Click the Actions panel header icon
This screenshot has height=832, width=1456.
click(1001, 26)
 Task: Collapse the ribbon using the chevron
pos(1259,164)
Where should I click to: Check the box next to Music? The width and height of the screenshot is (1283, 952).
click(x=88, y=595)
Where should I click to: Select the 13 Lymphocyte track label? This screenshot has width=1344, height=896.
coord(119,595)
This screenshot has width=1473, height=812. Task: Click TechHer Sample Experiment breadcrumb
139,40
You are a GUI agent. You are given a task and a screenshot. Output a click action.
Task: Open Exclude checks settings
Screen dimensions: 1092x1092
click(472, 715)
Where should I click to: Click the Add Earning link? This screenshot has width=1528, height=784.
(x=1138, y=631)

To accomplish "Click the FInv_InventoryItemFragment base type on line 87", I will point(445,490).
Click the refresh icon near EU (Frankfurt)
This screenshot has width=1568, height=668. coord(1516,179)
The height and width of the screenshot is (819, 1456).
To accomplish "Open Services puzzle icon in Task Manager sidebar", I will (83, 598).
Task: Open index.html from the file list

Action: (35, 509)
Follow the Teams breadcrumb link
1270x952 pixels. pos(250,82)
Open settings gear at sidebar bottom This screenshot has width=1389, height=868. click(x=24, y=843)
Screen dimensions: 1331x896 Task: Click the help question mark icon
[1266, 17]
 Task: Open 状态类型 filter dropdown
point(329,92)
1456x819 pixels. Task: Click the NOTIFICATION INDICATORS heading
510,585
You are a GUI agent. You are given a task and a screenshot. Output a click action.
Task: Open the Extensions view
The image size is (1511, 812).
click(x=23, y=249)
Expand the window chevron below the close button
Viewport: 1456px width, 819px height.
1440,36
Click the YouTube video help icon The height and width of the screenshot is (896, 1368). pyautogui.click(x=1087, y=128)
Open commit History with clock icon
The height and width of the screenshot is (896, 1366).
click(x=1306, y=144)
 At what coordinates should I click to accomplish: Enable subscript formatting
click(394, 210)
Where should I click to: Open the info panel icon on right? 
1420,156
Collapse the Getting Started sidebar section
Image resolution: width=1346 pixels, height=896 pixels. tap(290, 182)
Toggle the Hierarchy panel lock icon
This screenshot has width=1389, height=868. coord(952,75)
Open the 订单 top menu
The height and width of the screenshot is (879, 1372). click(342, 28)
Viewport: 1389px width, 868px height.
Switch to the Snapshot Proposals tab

## Task details
Scan the data above, find each line with "will", and copy it.

## Written answer
To accomplish "Click the FInv_InventoryItemFragment base type on line 87", I will point(445,490).
To accomplish "Open Services puzzle icon in Task Manager sidebar", I will (83, 598).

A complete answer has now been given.